>>>>

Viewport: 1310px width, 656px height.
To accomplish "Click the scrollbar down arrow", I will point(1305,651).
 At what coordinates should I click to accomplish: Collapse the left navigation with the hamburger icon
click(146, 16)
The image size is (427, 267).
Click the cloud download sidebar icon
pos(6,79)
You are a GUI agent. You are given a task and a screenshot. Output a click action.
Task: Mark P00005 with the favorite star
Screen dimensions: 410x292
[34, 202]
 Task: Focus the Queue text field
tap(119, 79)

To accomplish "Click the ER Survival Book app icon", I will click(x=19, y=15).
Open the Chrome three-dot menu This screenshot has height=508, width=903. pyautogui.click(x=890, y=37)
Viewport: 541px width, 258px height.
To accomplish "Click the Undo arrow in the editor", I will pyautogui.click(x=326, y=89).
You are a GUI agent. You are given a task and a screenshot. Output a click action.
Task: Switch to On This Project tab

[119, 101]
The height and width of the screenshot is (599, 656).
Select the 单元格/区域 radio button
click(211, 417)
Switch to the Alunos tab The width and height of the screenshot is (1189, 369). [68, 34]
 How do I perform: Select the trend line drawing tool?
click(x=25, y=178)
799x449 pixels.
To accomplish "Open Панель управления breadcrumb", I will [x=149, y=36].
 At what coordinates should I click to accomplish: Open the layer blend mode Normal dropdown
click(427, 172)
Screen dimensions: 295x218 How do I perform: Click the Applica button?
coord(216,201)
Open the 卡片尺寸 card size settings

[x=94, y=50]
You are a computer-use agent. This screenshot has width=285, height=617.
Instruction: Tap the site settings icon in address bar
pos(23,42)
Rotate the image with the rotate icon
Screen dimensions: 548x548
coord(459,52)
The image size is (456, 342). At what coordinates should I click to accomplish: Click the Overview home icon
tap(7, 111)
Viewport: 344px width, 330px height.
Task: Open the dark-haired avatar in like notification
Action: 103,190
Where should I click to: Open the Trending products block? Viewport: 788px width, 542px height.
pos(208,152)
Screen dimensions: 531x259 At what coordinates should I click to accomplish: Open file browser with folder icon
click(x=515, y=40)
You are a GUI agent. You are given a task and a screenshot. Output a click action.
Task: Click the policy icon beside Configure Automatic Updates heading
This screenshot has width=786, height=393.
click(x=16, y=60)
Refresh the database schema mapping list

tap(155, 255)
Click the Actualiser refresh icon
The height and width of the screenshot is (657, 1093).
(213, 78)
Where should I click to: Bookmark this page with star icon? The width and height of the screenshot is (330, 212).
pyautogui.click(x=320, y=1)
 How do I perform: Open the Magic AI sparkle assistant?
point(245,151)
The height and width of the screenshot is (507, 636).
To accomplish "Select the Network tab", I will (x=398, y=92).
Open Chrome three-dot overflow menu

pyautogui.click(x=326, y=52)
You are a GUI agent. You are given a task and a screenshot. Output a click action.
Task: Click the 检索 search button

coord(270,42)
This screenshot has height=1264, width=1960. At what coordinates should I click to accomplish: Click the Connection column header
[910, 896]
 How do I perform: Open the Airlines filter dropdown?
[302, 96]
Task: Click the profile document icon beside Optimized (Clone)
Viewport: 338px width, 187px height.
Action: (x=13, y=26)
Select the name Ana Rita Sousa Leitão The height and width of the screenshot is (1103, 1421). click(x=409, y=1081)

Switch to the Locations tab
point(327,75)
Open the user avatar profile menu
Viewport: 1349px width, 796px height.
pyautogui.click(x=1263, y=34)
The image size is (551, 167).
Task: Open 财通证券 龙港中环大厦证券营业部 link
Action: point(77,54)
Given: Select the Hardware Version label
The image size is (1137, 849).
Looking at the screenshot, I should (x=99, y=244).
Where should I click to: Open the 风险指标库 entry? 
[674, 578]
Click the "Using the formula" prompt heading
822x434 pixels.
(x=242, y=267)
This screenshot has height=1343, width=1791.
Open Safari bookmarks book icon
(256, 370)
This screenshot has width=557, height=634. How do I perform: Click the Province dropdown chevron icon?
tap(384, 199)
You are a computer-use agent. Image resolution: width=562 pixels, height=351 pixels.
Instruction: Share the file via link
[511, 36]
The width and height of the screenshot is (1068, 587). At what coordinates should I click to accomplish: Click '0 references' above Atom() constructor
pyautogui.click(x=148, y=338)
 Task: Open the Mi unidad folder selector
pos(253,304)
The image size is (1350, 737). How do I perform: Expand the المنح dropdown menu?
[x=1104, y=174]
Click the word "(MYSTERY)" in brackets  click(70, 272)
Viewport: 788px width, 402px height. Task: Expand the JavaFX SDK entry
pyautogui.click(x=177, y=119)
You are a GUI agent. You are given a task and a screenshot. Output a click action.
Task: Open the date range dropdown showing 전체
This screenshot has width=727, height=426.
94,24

<<<<

### TASK DIRECTIONS
Filter the material above and copy every line that contains the word "menu".

### CORRECT RESPONSE
Open the Chrome three-dot menu This screenshot has height=508, width=903. pyautogui.click(x=890, y=37)
Open Chrome three-dot overflow menu
Open the user avatar profile menu
The image size is (1350, 737). How do I perform: Expand the المنح dropdown menu?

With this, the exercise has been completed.